─── SOURCE DATA ───

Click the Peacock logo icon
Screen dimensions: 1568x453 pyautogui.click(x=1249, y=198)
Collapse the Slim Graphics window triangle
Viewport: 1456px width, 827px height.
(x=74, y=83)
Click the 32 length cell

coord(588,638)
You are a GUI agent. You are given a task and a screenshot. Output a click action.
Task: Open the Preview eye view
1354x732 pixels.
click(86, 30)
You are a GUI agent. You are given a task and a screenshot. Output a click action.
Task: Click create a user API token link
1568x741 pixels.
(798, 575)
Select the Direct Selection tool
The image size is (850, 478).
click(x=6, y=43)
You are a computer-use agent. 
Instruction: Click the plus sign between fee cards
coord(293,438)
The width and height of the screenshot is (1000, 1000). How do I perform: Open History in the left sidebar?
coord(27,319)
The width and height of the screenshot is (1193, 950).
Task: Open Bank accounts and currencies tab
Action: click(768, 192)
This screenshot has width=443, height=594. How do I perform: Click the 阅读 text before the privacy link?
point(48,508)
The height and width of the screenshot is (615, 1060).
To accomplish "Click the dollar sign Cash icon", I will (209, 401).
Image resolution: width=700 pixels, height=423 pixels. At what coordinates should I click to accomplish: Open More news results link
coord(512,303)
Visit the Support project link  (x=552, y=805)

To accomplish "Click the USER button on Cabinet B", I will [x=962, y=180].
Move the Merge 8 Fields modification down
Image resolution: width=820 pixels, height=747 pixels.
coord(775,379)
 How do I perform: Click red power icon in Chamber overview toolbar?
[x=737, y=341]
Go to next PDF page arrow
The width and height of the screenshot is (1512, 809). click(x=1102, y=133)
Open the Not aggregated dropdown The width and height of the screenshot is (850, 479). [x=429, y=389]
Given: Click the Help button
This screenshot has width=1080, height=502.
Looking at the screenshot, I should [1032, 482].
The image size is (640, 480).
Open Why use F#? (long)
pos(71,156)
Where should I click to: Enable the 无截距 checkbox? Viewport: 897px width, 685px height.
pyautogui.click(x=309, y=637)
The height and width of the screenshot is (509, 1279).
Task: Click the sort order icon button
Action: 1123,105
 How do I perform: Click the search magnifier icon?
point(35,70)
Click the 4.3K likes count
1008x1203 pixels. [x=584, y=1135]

───

### THE PROBLEM
Take the line containing "Task: Open the Preview eye view" and each line after it up to the last line of the listing, and print them exactly.

### EXERCISE ANSWER
Task: Open the Preview eye view
1354x732 pixels.
click(86, 30)
You are a GUI agent. You are given a task and a screenshot. Output a click action.
Task: Click create a user API token link
1568x741 pixels.
(798, 575)
Select the Direct Selection tool
The image size is (850, 478).
click(x=6, y=43)
You are a computer-use agent. 
Instruction: Click the plus sign between fee cards
coord(293,438)
The width and height of the screenshot is (1000, 1000). How do I perform: Open History in the left sidebar?
coord(27,319)
The width and height of the screenshot is (1193, 950).
Task: Open Bank accounts and currencies tab
Action: click(768, 192)
This screenshot has width=443, height=594. How do I perform: Click the 阅读 text before the privacy link?
point(48,508)
The height and width of the screenshot is (615, 1060).
To accomplish "Click the dollar sign Cash icon", I will (209, 401).
Image resolution: width=700 pixels, height=423 pixels. At what coordinates should I click to accomplish: Open More news results link
coord(512,303)
Visit the Support project link  (x=552, y=805)

To accomplish "Click the USER button on Cabinet B", I will [x=962, y=180].
Move the Merge 8 Fields modification down
Image resolution: width=820 pixels, height=747 pixels.
coord(775,379)
 How do I perform: Click red power icon in Chamber overview toolbar?
[x=737, y=341]
Go to next PDF page arrow
The width and height of the screenshot is (1512, 809). click(x=1102, y=133)
Open the Not aggregated dropdown The width and height of the screenshot is (850, 479). [x=429, y=389]
Given: Click the Help button
This screenshot has width=1080, height=502.
Looking at the screenshot, I should [1032, 482].
The image size is (640, 480).
Open Why use F#? (long)
pos(71,156)
Where should I click to: Enable the 无截距 checkbox? Viewport: 897px width, 685px height.
pyautogui.click(x=309, y=637)
The height and width of the screenshot is (509, 1279).
Task: Click the sort order icon button
Action: 1123,105
 How do I perform: Click the search magnifier icon?
point(35,70)
Click the 4.3K likes count
1008x1203 pixels. [x=584, y=1135]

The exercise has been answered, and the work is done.